Bien que contesté, Bookchin a toujours défendu le principe de prise de décision à la majorité face à d’autres méthodes démocratiques comme la majorité des deux tiers ou le consensus. Il est selon lui le plus rationnel. Prendre les décisions à la majorité évite un blocage trop aisé de la part des opposants et donc un certain immobilisme, tout en laissant toujours ouverte la possibilité aux minoritaires de convaincre de la justesse de leur point de vue et de remettre en question une décision. Les personnes opposées à une mesure décidée doivent convaincre, être convaincues ou accepter le vote, mais en aucun cas il ne doit y avoir une volonté de contenter tout le monde par des demi-mesures ou en atténuant la portée de celles-ci. Bookchin a beaucoup insisté sur le fait que chercher l’unanimité autour d’une décision est tout bonnement impossible. L’unanimité n’est d’ailleurs même pas souhaitable, car elle tend à affaiblir la décision et à la réduire au plus petit dénominateur commun. En revanche, il est évident qu’un choix fait par une majorité ne garantit en rien qu’il soit meilleur qu’un autre. Celui-ci apporte surtout une légitimité concrète.
L’importance accordée au débat est ici primordiale. Tout doit être entrepris pour que les votes soient exprimés en connaissance de cause. Le corps des citoyennes et citoyens doit avoir la possibilité de formuler son opinion et de contester les décisions, ce qui nécessite leur compréhension. Ce principe est d’une grande importance pour la réussite du système et sa cohésion. En assemblée, chacun possède le droit à la parole et devra être encouragé à la prendre pour donner son avis. La participation ne viendra pas toute seule, mais l’espoir est qu’avec la pratique, en comprenant mieux les enjeux et en étant directement concernés, les gens prennent confiance et s’impliquent davantage.
Les bases du système politique et économique devront donc être enseignées au travers d’une éducation générale poussée, mais les citoyens se formeront en grande partie par la pratique. Cette formation est vue comme une nouvelle forme de paideia (du nom du parcours d’éducation qui formait le citoyen grec aux multiples connaissances nécessaires à l’exercice de la citoyenneté). Cette formation doit se montrer très diversifiée et aussi complète que possible, autant théorique que pratique, et inclure l’ensemble des domaines principaux de la commune. Le but étant, une fois la majorité atteinte, d’avoir le bagage nécessaire pour défendre son avis et faire des choix éclairés dans les prises de décisions politiques.

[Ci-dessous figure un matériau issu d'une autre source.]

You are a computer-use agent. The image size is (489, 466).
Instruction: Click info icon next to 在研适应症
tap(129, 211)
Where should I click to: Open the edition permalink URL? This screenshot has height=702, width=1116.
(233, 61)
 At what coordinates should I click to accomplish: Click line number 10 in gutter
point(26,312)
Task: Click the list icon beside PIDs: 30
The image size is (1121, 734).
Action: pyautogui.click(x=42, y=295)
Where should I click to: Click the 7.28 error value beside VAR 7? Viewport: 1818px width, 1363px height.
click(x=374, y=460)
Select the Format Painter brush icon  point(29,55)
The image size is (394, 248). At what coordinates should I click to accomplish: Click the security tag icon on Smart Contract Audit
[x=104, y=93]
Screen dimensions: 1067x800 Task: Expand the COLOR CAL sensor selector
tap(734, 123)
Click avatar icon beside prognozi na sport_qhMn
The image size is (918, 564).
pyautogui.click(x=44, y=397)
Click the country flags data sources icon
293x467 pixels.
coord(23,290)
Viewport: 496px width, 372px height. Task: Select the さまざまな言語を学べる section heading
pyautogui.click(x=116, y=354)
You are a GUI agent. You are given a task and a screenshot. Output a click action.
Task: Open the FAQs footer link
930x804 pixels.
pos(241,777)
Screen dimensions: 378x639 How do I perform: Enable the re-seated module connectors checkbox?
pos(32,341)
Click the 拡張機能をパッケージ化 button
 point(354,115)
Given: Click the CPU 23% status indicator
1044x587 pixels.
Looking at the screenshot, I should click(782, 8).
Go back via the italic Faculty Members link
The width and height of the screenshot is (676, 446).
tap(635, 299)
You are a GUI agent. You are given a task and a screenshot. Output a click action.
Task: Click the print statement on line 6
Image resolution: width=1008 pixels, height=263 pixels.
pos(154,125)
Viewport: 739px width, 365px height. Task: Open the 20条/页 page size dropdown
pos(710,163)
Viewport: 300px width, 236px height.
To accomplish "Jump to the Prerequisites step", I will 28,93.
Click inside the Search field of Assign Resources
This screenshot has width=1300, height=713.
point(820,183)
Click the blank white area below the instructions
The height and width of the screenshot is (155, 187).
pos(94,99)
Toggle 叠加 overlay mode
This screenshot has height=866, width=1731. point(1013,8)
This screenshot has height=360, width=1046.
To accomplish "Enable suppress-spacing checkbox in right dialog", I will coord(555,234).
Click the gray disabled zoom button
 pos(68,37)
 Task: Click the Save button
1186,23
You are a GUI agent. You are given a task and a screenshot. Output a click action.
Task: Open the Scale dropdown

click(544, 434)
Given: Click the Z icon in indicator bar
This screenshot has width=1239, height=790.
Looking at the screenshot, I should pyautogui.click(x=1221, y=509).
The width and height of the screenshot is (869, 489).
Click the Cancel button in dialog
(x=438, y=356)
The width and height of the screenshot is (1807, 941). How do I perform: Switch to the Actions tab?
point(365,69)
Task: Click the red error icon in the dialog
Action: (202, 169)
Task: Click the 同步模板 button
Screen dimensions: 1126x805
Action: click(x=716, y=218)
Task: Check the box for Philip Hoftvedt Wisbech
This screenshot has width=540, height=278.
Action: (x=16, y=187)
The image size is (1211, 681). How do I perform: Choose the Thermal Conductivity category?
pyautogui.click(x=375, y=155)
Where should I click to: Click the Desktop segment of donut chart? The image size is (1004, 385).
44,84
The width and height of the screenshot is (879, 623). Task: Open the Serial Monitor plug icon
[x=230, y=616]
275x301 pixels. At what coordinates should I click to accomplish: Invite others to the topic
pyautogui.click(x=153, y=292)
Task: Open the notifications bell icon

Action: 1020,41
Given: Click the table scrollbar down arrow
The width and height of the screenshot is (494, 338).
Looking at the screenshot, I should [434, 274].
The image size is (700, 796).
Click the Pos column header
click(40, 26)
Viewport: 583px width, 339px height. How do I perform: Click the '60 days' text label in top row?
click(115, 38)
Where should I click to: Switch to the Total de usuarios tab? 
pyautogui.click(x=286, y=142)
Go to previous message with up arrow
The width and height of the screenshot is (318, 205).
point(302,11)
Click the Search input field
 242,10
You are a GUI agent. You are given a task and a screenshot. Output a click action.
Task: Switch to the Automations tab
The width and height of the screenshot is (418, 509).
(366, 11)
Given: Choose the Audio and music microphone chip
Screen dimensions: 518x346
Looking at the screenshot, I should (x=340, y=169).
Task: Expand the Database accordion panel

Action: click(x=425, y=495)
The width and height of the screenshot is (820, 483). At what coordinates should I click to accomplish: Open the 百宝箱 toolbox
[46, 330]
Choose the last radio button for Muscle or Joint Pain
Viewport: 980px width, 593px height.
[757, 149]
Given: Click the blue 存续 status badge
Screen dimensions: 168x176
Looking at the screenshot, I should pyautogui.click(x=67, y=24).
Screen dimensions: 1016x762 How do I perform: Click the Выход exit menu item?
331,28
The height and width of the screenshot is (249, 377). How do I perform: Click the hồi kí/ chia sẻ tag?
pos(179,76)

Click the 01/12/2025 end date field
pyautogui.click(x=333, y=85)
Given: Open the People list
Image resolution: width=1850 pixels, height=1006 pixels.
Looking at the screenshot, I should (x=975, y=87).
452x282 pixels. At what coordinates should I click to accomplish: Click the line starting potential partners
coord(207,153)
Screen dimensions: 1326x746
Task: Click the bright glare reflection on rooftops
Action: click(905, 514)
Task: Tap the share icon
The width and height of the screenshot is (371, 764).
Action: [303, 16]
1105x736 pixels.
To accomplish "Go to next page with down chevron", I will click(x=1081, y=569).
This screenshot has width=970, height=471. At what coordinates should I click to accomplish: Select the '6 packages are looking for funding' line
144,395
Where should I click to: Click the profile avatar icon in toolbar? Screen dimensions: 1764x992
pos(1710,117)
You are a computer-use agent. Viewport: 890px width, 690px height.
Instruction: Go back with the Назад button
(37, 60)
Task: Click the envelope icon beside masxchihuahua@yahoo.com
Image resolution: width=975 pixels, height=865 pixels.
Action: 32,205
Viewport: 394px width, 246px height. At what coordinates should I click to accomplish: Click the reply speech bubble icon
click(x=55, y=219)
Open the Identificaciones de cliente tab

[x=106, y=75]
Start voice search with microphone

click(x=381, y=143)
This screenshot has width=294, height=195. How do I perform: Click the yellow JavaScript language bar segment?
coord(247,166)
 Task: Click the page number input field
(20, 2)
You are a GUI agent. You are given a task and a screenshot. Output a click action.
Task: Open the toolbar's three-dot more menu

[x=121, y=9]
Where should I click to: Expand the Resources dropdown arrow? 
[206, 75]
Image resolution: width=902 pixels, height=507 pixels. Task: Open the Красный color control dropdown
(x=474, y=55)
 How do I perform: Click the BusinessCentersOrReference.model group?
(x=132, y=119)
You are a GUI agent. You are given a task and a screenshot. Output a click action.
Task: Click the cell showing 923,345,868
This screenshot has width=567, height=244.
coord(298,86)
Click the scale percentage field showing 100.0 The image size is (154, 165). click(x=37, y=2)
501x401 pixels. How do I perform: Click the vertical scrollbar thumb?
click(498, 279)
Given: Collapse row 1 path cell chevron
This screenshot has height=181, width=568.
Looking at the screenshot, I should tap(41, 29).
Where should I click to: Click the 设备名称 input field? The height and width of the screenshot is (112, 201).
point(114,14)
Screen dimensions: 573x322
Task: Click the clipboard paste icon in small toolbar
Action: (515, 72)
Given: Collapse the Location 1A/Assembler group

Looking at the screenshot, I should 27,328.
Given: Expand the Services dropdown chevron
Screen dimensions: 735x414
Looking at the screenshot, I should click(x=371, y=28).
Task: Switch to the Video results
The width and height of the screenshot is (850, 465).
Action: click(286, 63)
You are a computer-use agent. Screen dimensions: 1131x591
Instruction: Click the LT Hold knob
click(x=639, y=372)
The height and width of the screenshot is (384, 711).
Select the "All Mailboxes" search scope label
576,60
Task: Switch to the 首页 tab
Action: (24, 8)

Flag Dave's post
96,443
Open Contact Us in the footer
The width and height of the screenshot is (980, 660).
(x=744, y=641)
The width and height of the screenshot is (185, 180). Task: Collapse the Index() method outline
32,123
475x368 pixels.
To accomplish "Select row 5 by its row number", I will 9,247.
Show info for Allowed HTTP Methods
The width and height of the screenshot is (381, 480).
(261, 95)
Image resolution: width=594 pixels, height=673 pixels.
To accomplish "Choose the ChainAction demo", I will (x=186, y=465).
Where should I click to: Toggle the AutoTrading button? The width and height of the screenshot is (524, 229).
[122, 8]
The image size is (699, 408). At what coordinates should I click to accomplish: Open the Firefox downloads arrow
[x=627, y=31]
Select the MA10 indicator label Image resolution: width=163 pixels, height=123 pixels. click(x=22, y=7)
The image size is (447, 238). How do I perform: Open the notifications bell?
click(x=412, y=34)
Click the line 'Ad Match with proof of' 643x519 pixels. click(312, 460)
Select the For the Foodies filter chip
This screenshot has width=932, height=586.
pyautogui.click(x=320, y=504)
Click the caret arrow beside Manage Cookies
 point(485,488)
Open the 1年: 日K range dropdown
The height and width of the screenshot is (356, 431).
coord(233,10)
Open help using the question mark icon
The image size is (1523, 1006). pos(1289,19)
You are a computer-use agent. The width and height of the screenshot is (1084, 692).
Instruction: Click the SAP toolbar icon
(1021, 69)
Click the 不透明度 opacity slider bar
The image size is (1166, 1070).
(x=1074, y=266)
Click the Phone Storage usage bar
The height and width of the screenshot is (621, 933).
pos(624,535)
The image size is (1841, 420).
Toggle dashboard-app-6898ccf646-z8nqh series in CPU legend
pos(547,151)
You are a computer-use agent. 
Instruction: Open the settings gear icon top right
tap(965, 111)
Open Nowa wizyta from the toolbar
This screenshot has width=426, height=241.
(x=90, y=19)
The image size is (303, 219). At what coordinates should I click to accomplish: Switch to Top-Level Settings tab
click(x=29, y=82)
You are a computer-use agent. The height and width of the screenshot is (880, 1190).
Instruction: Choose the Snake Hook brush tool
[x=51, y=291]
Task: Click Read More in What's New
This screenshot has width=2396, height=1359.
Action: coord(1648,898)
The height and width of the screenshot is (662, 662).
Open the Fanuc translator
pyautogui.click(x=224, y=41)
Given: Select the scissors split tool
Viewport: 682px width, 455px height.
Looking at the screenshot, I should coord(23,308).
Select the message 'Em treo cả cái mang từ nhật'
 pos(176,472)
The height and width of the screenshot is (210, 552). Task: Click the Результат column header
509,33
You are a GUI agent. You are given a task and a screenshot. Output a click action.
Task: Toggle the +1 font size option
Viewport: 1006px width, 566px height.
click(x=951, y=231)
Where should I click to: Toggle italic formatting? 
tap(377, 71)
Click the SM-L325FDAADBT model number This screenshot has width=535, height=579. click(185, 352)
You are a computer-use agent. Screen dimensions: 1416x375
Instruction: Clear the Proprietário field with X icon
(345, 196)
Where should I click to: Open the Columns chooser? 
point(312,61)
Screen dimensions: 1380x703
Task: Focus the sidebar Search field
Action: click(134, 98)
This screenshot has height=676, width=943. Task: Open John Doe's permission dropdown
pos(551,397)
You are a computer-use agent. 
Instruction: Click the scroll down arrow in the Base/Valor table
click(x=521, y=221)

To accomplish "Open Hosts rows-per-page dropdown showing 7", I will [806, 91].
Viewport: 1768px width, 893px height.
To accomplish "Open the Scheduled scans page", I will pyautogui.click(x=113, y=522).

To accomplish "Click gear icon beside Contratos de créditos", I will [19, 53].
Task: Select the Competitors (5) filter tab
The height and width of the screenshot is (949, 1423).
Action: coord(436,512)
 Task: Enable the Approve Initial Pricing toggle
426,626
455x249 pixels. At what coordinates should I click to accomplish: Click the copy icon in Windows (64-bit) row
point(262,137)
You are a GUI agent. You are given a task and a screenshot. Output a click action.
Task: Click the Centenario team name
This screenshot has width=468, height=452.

Pour les questions complexes demandant un savoir particulier, l’assemblée se verra informée par les personnes directe- ment impliquées, travaillant dans le domaine ou l’ayant étudié. Celles-ci, si possible sélectionnées pour représenter les différents points de vue et alternatives envisageables, auront la charge de conseiller les citoyennes et citoyens lors du vote, c’est-à-dire d’expliquer (en détails mais de façon compréhensible) les différents points techniques et propositions et de répondre en direct aux différentes questions de l’assemblée sur le sujet.
Tout acteur d’un tel système doit clairement disposer de plus de temps pour se consacrer à la gestion de la communauté. Comme il sera nécessaire d’être bien informé pour participer activement aux séances, celles-ci devront également être prépa- rées à l’avance. Pour que cela soit possible, le temps aujourd’hui consacré au travail devra être réduit pour ne pas transformer l’activité politique en une corvée supplémentaire, auquel cas les assemblées seront désertées ou réservées à une élite. Favoriser leur accès est une mesure à mettre en parallèle avec la garantie de recevoir le minimum pour subvenir à ses besoins, sinon cette nécessité prendra toujours le dessus.
La question de la participation est un point clé et délicat. S’il n’est pas agréable de venir à ces assemblées et de participer aux décisions, la gestion de la société par les citoyens n’a aucune chance de fonctionner. C’est une des raisons pour lesquelles
Bookchin insiste sur le besoin de redonner une connotation positive à la politique, d’y réintéresser les gens pour qu’ils soient motivés à participer à ces assemblées – et de façon active. La question de la motivation à la gestion des affaires, qui représente aujourd’hui l’un des grands problèmes, devra être résolue d’une manière ou d’une autre. Beaucoup s’accordent à dire que la nécessité de changement sera dans un premier temps le mobilisateur le plus efficace pour ramener les gens à la politique et leur y redonner goût. Le sentiment de responsabilité, qui pourrait naître par une identification renouée avec sa commune et sa région, aura ensuite un grand rôle à jouer.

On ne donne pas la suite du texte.